Hayhurst and Co creates "hanging-basket roof" for designers' home and studio
Architecture studio Hayhurst and Co has built a home and studio for leading leather-design duo Whitaker Malem, featuring a steeply stepped roof covered in over 800 plants (+ slideshow).
Called Garden House, the two-storey residence is located in the De Beauvoir area of London's Hackney and is one of 20 houses vying for this year's RIBA House of the Year award.
The building takes its name from its unusual roof.
Described by London-based Hayhurst and Co as a "hanging-basket roof", this tiered structure is a pyramid-like tower of planters containing sedums and heathers.
This provides the clients with a garden they can easily maintain.
Its sloping profile also echoes the form of neighbouring buildings, which helped the project win planning permission.
"Our brief was for a versatile space that might even be used for small exhibitions of our work as well as being a home and studio," explained clients Patrick Whitaker and Keir Malem.

> GIVEN INFORMATION:

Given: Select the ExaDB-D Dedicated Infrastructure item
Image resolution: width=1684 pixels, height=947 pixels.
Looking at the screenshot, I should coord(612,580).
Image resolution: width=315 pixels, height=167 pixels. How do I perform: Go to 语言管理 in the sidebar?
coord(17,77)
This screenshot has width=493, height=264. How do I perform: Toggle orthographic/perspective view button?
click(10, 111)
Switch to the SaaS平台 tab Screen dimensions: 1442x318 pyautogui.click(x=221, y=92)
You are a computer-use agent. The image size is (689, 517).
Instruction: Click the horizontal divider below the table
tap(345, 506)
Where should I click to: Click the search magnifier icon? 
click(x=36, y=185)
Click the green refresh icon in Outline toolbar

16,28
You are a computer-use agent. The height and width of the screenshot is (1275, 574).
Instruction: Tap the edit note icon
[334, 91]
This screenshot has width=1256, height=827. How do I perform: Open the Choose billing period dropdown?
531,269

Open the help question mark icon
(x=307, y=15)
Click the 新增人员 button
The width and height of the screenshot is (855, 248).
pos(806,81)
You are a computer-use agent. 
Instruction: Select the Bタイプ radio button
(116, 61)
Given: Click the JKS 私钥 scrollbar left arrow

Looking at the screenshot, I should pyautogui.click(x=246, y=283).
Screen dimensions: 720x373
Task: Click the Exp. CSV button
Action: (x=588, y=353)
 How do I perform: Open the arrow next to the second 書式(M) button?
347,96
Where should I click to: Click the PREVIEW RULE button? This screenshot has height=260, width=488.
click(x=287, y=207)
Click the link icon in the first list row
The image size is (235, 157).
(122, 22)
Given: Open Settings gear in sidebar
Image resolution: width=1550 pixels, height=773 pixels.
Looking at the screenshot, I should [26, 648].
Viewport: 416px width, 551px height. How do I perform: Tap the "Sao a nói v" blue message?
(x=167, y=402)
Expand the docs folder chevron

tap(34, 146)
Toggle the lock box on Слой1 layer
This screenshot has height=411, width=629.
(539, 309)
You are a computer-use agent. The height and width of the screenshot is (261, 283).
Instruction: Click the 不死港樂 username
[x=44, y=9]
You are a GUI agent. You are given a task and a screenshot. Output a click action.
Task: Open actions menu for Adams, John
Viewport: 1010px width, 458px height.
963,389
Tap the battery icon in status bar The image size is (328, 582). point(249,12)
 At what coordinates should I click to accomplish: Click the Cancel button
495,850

> TASK BRIEF: Continue the article on the Garden House by Hayhurst and Co, picking up after its final sentence.

> RESPONSE:
"When a green roof was suggested as a way to help us get the [design] through planning, our immediate reaction was that we would only have a green roof that we could really garden," they said.
The duo – best known for creating costumes for movies including The Dark Knight and the Harry Potter series – originally built a single-storey workshop on the site in the 1990s.
The new property replaces this structure, which had fallen into disrepair.
To create the sculptural roof, architects Jonathan Nicholls and Nick Hayhurst mounted a series of V-shaped, stainless-steel trays onto the 30- and 45-degree pitched roofs.
The plants set into these trays are surrounded with pale pebbles, intended to replicate the seaside character of Dungeness – a place where Whitaker and Malem have a second home.
"The 'hanging' garden creates a unique and accessible roofscape," said Nicholls and Hayhurst.
"It creates a new and dramatic insertion into London's urban landscape."
The plot is landlocked, with other properties on all four sides.
This made it difficult to insert many windows, so skylights provide the majority of daylight for the interior.
The ground floor of the building contains the duo's living spaces.
A bedroom, an open kitchen and a bathroom are lined up along one side, with the rest of the space left over for lounge and dining areas.
A glazed entrance lobby – called the winter garden – provides an entrance to these spaces, which all feature tiled flooring reminiscent of paving stones.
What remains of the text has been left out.